#### [WHAT THIS TASK INVOLVES]
Copy out exactly the lines below that run from the one holding "[LKW & Bus] (984, 811)" to the one holding "PNW Locals (564, 119)", keeping both of those lines and no others.

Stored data
◇ ◇ ◇

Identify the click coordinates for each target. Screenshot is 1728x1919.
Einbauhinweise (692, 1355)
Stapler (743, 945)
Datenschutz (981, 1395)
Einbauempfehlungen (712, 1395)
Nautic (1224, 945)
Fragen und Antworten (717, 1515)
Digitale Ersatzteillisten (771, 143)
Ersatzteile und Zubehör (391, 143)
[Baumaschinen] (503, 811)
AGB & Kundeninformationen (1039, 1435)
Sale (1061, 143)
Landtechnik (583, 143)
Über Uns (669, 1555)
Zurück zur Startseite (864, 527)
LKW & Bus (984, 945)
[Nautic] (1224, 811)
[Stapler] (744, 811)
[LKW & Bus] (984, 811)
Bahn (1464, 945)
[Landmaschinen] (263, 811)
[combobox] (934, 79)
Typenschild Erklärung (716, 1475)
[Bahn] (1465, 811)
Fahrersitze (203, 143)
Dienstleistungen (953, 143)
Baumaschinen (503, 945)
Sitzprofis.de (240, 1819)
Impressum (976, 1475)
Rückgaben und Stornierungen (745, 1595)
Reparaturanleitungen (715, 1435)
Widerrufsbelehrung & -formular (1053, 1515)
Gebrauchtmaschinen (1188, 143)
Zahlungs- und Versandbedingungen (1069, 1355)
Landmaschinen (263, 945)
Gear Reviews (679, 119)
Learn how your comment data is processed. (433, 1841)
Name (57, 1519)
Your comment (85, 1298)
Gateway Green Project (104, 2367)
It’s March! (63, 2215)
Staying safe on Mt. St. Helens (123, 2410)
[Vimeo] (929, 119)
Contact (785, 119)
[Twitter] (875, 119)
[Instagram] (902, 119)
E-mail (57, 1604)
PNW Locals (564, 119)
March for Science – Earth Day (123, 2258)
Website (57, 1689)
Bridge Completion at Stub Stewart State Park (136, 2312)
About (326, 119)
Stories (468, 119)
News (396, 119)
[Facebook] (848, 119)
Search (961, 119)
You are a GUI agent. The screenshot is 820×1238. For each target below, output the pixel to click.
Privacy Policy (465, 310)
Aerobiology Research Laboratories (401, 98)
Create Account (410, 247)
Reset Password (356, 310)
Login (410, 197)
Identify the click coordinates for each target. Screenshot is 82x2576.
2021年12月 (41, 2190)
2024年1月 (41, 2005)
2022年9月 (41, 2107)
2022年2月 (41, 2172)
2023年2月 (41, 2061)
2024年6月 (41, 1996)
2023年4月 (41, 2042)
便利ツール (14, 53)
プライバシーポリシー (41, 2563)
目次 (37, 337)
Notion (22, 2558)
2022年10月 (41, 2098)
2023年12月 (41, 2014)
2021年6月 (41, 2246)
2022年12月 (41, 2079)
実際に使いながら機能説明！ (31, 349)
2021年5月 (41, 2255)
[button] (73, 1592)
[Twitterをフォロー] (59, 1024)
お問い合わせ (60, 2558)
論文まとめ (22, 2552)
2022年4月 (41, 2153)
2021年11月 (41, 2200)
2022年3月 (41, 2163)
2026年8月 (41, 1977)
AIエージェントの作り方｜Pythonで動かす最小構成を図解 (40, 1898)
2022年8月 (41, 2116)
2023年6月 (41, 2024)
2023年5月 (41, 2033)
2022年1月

◇ ◇ ◇

#### [RESPONSE BELOW]
[LKW & Bus] (984, 811)
Bahn (1464, 945)
[Landmaschinen] (263, 811)
[combobox] (934, 79)
Typenschild Erklärung (716, 1475)
[Bahn] (1465, 811)
Fahrersitze (203, 143)
Dienstleistungen (953, 143)
Baumaschinen (503, 945)
Sitzprofis.de (240, 1819)
Impressum (976, 1475)
Rückgaben und Stornierungen (745, 1595)
Reparaturanleitungen (715, 1435)
Widerrufsbelehrung & -formular (1053, 1515)
Gebrauchtmaschinen (1188, 143)
Zahlungs- und Versandbedingungen (1069, 1355)
Landmaschinen (263, 945)
Gear Reviews (679, 119)
Learn how your comment data is processed. (433, 1841)
Name (57, 1519)
Your comment (85, 1298)
Gateway Green Project (104, 2367)
It’s March! (63, 2215)
Staying safe on Mt. St. Helens (123, 2410)
[Vimeo] (929, 119)
Contact (785, 119)
[Twitter] (875, 119)
[Instagram] (902, 119)
E-mail (57, 1604)
PNW Locals (564, 119)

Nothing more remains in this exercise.